Reading text ::

Determined to Stop the War

Revolutionary Worker #1174, November 10, 2002, posted at http://rwor.org

In October 26 in the U.S., a great outpouring against the U.S. threat of war on Iraq took the streets. Well over 100,000 in Washington, DC and 80,000 in San Francisco marched to express their opposition to this war. The following report on the mood of the people in Washington and San Francisco--and what brought them into the streets--was filed by RW correspondent Bill Swain and our correspondent in San Francisco.

As I rode the bus to Washington, DC from Cleveland, headed for the march called for October 26, I thought of what it had meant for tens of thousands of people on October 6 to say the Pledge of Resistance, which begins:

"We believe that as people living in the United States
it is our responsibility
to resist the injustices
done by our government, in our names
Not in our name..."

Between conversations and naps on the long ride, I thought to myself that with all the horror the U.S. government is planning to bring down on Iraq, with all the hypocrisy about the U.S. "liberating" the people of Iraq with the "regime change," with all the lies spewing out from the White House, tens of thousands of people are being jolted into political life--especially in opposition to the war on Iraq.

Extracted data ::
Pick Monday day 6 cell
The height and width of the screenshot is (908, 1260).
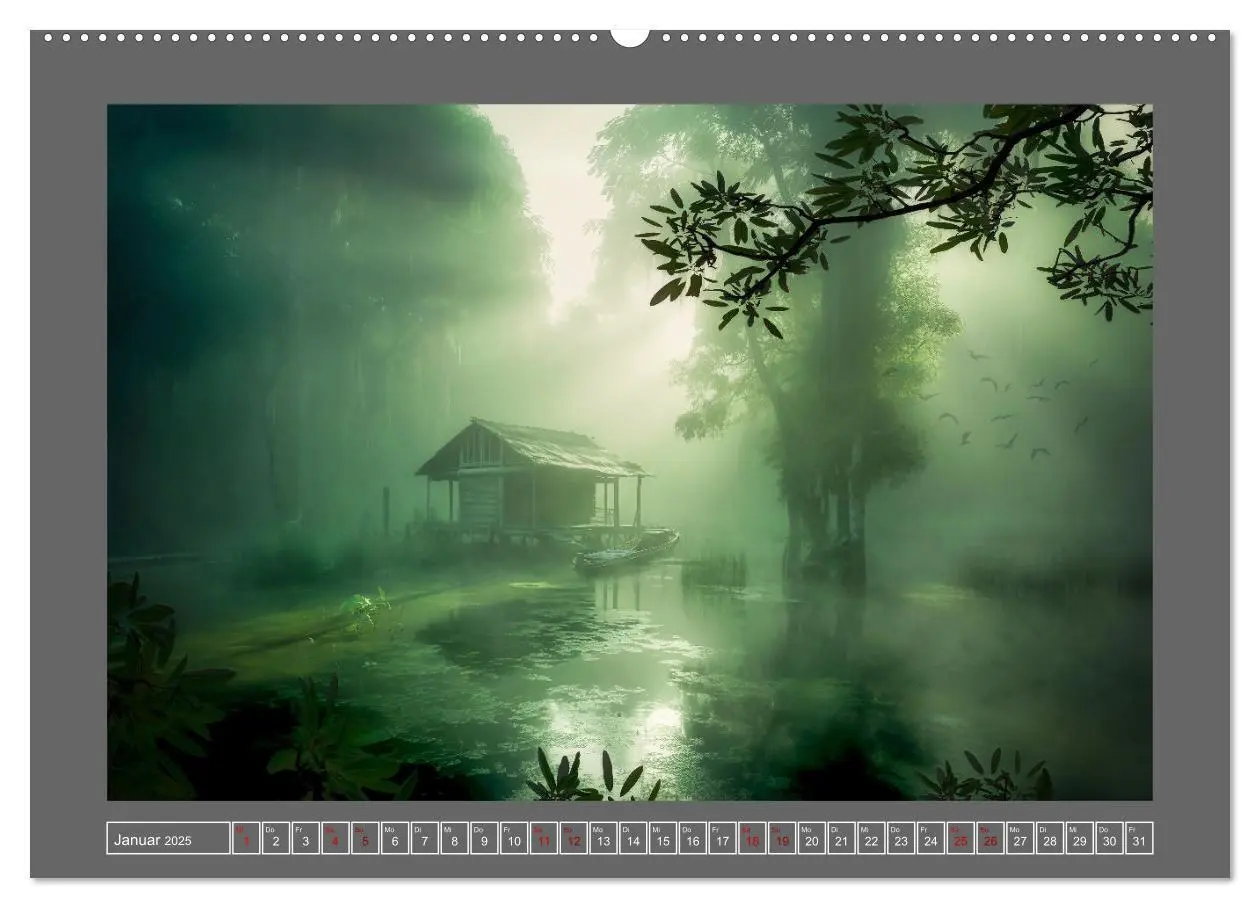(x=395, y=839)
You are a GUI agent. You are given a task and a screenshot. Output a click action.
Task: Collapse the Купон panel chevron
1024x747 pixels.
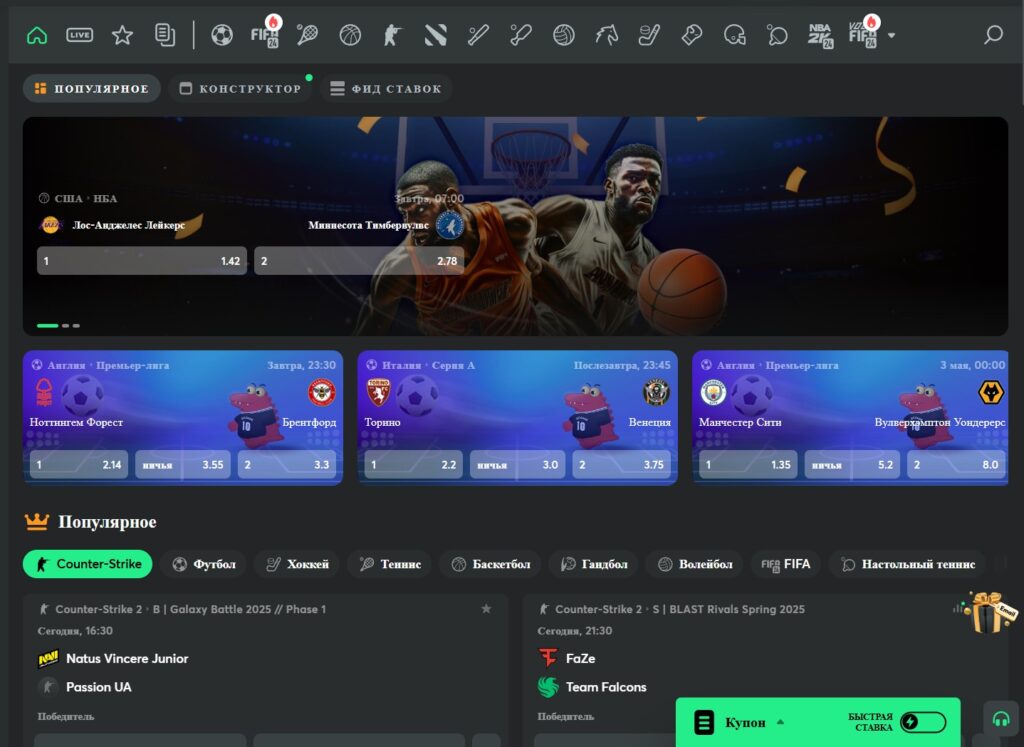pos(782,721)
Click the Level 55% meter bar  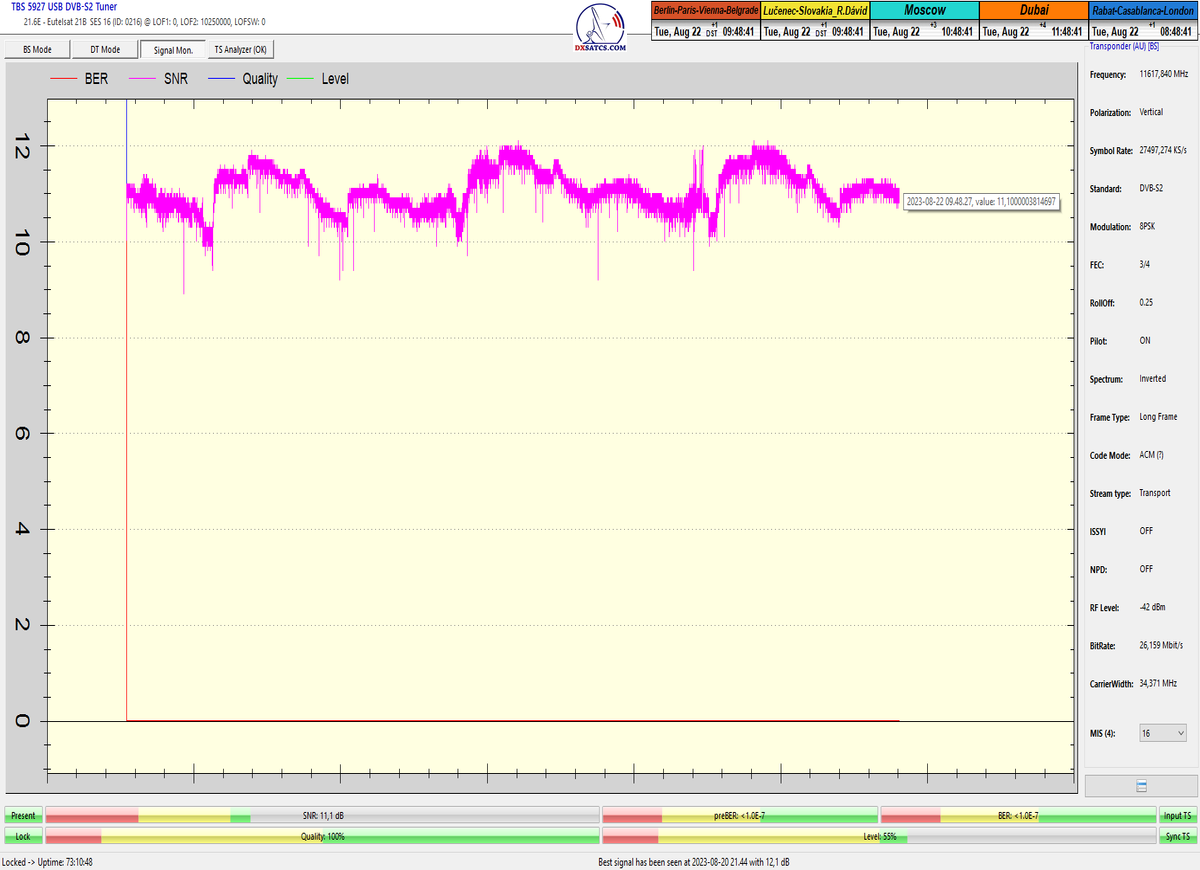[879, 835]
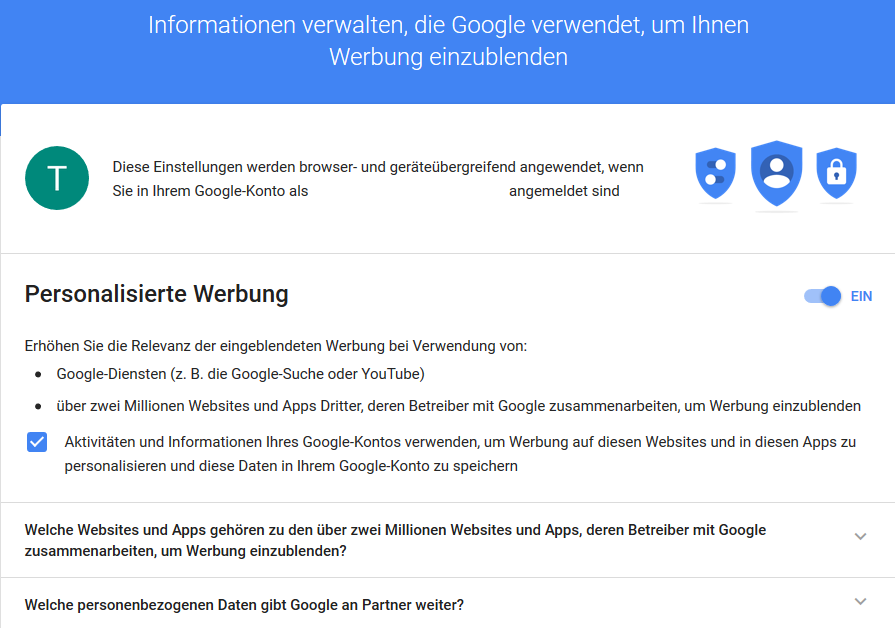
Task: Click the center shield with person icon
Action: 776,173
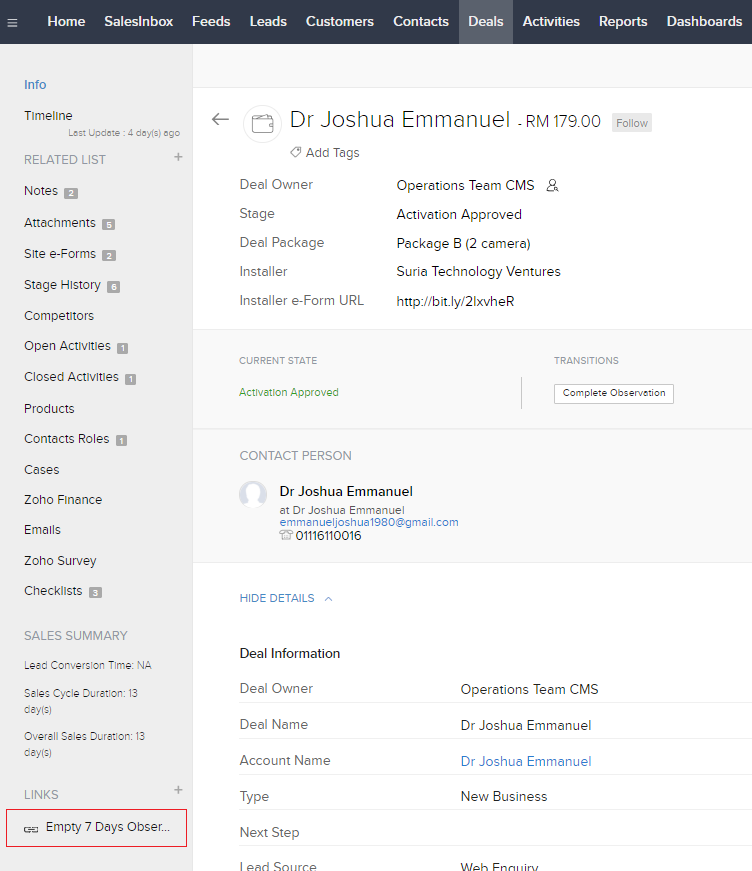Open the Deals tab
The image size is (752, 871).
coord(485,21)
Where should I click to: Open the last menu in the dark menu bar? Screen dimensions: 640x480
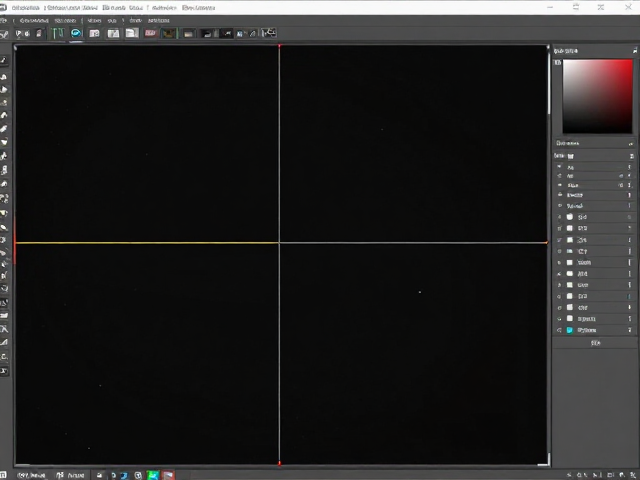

Problem description :: In the report on the October 26 marches against war on Iraq, how many people marched in San Francisco?

Exercise answer :: 80,000